Exercise brief:
Update the entries below by changing each "Instruction:" to "Command:", and keep everything else the same.

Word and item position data
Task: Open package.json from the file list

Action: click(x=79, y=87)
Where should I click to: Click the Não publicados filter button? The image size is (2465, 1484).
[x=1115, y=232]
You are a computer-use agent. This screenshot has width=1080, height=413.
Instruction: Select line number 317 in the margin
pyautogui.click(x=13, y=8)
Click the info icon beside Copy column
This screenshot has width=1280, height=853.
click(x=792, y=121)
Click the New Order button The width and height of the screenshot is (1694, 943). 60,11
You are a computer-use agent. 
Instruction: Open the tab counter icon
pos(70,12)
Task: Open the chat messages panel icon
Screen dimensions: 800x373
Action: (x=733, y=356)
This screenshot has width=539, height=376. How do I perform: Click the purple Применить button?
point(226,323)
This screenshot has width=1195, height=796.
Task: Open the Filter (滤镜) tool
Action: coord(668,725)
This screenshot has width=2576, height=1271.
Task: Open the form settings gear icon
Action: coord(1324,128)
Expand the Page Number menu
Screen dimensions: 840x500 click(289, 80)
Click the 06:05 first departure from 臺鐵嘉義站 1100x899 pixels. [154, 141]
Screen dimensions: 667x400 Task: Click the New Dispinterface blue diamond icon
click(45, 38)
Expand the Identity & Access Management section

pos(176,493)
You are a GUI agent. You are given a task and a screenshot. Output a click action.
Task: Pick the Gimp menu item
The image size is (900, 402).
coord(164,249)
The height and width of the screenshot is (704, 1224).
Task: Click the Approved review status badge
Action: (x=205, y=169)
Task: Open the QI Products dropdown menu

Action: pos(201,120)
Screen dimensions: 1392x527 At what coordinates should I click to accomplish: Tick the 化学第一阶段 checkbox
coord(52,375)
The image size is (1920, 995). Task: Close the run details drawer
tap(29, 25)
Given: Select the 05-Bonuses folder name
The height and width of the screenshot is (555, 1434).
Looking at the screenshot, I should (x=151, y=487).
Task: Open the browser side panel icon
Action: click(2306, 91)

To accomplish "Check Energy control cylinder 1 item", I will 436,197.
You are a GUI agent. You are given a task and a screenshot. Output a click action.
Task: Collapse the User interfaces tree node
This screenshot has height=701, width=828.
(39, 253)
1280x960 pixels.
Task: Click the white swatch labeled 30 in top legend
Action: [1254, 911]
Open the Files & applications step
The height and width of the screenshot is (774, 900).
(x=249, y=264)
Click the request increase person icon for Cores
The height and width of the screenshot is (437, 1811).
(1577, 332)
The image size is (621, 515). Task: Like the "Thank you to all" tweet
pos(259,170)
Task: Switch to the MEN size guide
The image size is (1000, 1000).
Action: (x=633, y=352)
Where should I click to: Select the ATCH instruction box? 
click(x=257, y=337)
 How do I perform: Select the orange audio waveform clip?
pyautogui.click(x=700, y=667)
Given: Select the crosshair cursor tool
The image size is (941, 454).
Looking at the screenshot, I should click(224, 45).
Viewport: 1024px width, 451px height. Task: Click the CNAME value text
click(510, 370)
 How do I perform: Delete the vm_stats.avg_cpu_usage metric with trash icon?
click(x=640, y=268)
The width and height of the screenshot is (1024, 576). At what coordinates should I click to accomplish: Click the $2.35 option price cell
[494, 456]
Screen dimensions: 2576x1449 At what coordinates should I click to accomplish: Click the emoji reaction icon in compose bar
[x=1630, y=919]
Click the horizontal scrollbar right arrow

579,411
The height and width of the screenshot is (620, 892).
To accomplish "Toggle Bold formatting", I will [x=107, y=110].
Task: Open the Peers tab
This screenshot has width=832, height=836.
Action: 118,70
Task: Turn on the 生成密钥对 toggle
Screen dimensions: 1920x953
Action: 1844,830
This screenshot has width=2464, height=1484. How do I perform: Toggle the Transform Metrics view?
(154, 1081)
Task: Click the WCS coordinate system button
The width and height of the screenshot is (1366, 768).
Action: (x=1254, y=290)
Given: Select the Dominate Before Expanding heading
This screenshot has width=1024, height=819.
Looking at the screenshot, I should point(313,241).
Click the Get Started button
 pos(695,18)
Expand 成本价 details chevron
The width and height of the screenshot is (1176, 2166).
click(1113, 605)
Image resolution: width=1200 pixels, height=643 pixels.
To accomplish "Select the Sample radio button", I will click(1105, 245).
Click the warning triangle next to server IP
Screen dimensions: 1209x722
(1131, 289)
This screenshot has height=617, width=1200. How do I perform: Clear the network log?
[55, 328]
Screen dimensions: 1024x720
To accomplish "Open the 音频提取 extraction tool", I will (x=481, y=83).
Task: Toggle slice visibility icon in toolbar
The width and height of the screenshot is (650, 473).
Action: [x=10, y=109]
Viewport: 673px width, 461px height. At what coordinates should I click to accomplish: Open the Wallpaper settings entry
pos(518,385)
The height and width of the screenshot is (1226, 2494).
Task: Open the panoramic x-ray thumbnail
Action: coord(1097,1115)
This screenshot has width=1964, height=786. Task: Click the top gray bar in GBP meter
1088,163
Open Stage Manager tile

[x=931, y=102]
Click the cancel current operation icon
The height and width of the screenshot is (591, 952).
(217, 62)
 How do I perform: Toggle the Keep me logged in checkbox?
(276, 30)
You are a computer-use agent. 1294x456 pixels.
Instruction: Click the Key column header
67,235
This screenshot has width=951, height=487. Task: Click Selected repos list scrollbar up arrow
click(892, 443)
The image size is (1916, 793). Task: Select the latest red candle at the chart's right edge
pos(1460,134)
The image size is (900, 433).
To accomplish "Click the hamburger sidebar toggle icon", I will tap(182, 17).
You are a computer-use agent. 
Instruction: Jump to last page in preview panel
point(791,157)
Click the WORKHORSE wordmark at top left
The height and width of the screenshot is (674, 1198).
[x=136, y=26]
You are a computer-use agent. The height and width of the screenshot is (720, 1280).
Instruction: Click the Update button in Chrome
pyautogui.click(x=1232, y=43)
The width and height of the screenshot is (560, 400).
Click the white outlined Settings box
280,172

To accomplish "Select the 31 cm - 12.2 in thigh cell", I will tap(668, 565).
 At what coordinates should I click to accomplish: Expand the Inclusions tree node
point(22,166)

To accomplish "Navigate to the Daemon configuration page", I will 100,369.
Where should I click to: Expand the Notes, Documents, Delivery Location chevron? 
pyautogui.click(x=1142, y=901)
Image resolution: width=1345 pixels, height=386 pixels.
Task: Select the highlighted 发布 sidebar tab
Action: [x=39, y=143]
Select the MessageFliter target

Written answer:
Task: Open package.json from the file list

Action: click(x=79, y=87)
Where should I click to: Click the Não publicados filter button? The image size is (2465, 1484).
[x=1115, y=232]
You are a computer-use agent. This screenshot has width=1080, height=413.
Command: Select line number 317 in the margin
pyautogui.click(x=13, y=8)
Click the info icon beside Copy column
This screenshot has width=1280, height=853.
click(x=792, y=121)
Click the New Order button The width and height of the screenshot is (1694, 943). 60,11
You are a computer-use agent. 
Command: Open the tab counter icon
pos(70,12)
Task: Open the chat messages panel icon
Screen dimensions: 800x373
Action: (x=733, y=356)
This screenshot has width=539, height=376. How do I perform: Click the purple Применить button?
point(226,323)
This screenshot has width=1195, height=796.
Task: Open the Filter (滤镜) tool
Action: coord(668,725)
This screenshot has width=2576, height=1271.
Task: Open the form settings gear icon
Action: coord(1324,128)
Expand the Page Number menu
Screen dimensions: 840x500 click(289, 80)
Click the 06:05 first departure from 臺鐵嘉義站 1100x899 pixels. [154, 141]
Screen dimensions: 667x400 Task: Click the New Dispinterface blue diamond icon
click(45, 38)
Expand the Identity & Access Management section

pos(176,493)
You are a GUI agent. You are given a task and a screenshot. Output a click action.
Task: Pick the Gimp menu item
The image size is (900, 402).
coord(164,249)
The height and width of the screenshot is (704, 1224).
Task: Click the Approved review status badge
Action: (x=205, y=169)
Task: Open the QI Products dropdown menu

Action: pos(201,120)
Screen dimensions: 1392x527 At what coordinates should I click to accomplish: Tick the 化学第一阶段 checkbox
coord(52,375)
The image size is (1920, 995). Task: Close the run details drawer
tap(29, 25)
Given: Select the 05-Bonuses folder name
The height and width of the screenshot is (555, 1434).
Looking at the screenshot, I should (x=151, y=487).
Task: Open the browser side panel icon
Action: click(2306, 91)

To accomplish "Check Energy control cylinder 1 item", I will 436,197.
You are a GUI agent. You are given a task and a screenshot. Output a click action.
Task: Collapse the User interfaces tree node
This screenshot has height=701, width=828.
(39, 253)
1280x960 pixels.
Task: Click the white swatch labeled 30 in top legend
Action: [1254, 911]
Open the Files & applications step
The height and width of the screenshot is (774, 900).
(x=249, y=264)
Click the request increase person icon for Cores
The height and width of the screenshot is (437, 1811).
(1577, 332)
The image size is (621, 515). Task: Like the "Thank you to all" tweet
pos(259,170)
Task: Switch to the MEN size guide
The image size is (1000, 1000).
Action: (x=633, y=352)
Where should I click to: Select the ATCH instruction box? 
click(x=257, y=337)
 How do I perform: Select the orange audio waveform clip?
pyautogui.click(x=700, y=667)
Given: Select the crosshair cursor tool
The image size is (941, 454).
Looking at the screenshot, I should click(224, 45).
Viewport: 1024px width, 451px height. Task: Click the CNAME value text
click(510, 370)
 How do I perform: Delete the vm_stats.avg_cpu_usage metric with trash icon?
click(x=640, y=268)
The width and height of the screenshot is (1024, 576). At what coordinates should I click to accomplish: Click the $2.35 option price cell
[494, 456]
Screen dimensions: 2576x1449 At what coordinates should I click to accomplish: Click the emoji reaction icon in compose bar
[x=1630, y=919]
Click the horizontal scrollbar right arrow

579,411
The height and width of the screenshot is (620, 892).
To accomplish "Toggle Bold formatting", I will [x=107, y=110].
Task: Open the Peers tab
This screenshot has width=832, height=836.
Action: 118,70
Task: Turn on the 生成密钥对 toggle
Screen dimensions: 1920x953
Action: 1844,830
This screenshot has width=2464, height=1484. How do I perform: Toggle the Transform Metrics view?
(154, 1081)
Task: Click the WCS coordinate system button
The width and height of the screenshot is (1366, 768).
Action: (x=1254, y=290)
Given: Select the Dominate Before Expanding heading
This screenshot has width=1024, height=819.
Looking at the screenshot, I should point(313,241).
Click the Get Started button
 pos(695,18)
Expand 成本价 details chevron
The width and height of the screenshot is (1176, 2166).
click(1113, 605)
Image resolution: width=1200 pixels, height=643 pixels.
To accomplish "Select the Sample radio button", I will click(1105, 245).
Click the warning triangle next to server IP
Screen dimensions: 1209x722
(1131, 289)
This screenshot has height=617, width=1200. How do I perform: Clear the network log?
[55, 328]
Screen dimensions: 1024x720
To accomplish "Open the 音频提取 extraction tool", I will (x=481, y=83).
Task: Toggle slice visibility icon in toolbar
The width and height of the screenshot is (650, 473).
Action: [x=10, y=109]
Viewport: 673px width, 461px height. At what coordinates should I click to accomplish: Open the Wallpaper settings entry
pos(518,385)
The height and width of the screenshot is (1226, 2494).
Task: Open the panoramic x-ray thumbnail
Action: coord(1097,1115)
This screenshot has width=1964, height=786. Task: Click the top gray bar in GBP meter
1088,163
Open Stage Manager tile

[x=931, y=102]
Click the cancel current operation icon
The height and width of the screenshot is (591, 952).
(217, 62)
 How do I perform: Toggle the Keep me logged in checkbox?
(276, 30)
You are a computer-use agent. 1294x456 pixels.
Command: Click the Key column header
67,235
This screenshot has width=951, height=487. Task: Click Selected repos list scrollbar up arrow
click(892, 443)
The image size is (1916, 793). Task: Select the latest red candle at the chart's right edge
pos(1460,134)
The image size is (900, 433).
To accomplish "Click the hamburger sidebar toggle icon", I will tap(182, 17).
You are a computer-use agent. 
Command: Jump to last page in preview panel
point(791,157)
Click the WORKHORSE wordmark at top left
The height and width of the screenshot is (674, 1198).
[x=136, y=26]
You are a computer-use agent. The height and width of the screenshot is (720, 1280).
Command: Click the Update button in Chrome
pyautogui.click(x=1232, y=43)
The width and height of the screenshot is (560, 400).
Click the white outlined Settings box
280,172

To accomplish "Select the 31 cm - 12.2 in thigh cell", I will tap(668, 565).
 At what coordinates should I click to accomplish: Expand the Inclusions tree node
point(22,166)

To accomplish "Navigate to the Daemon configuration page", I will 100,369.
Where should I click to: Expand the Notes, Documents, Delivery Location chevron? 
pyautogui.click(x=1142, y=901)
Image resolution: width=1345 pixels, height=386 pixels.
Task: Select the highlighted 发布 sidebar tab
Action: [x=39, y=143]
Select the MessageFliter target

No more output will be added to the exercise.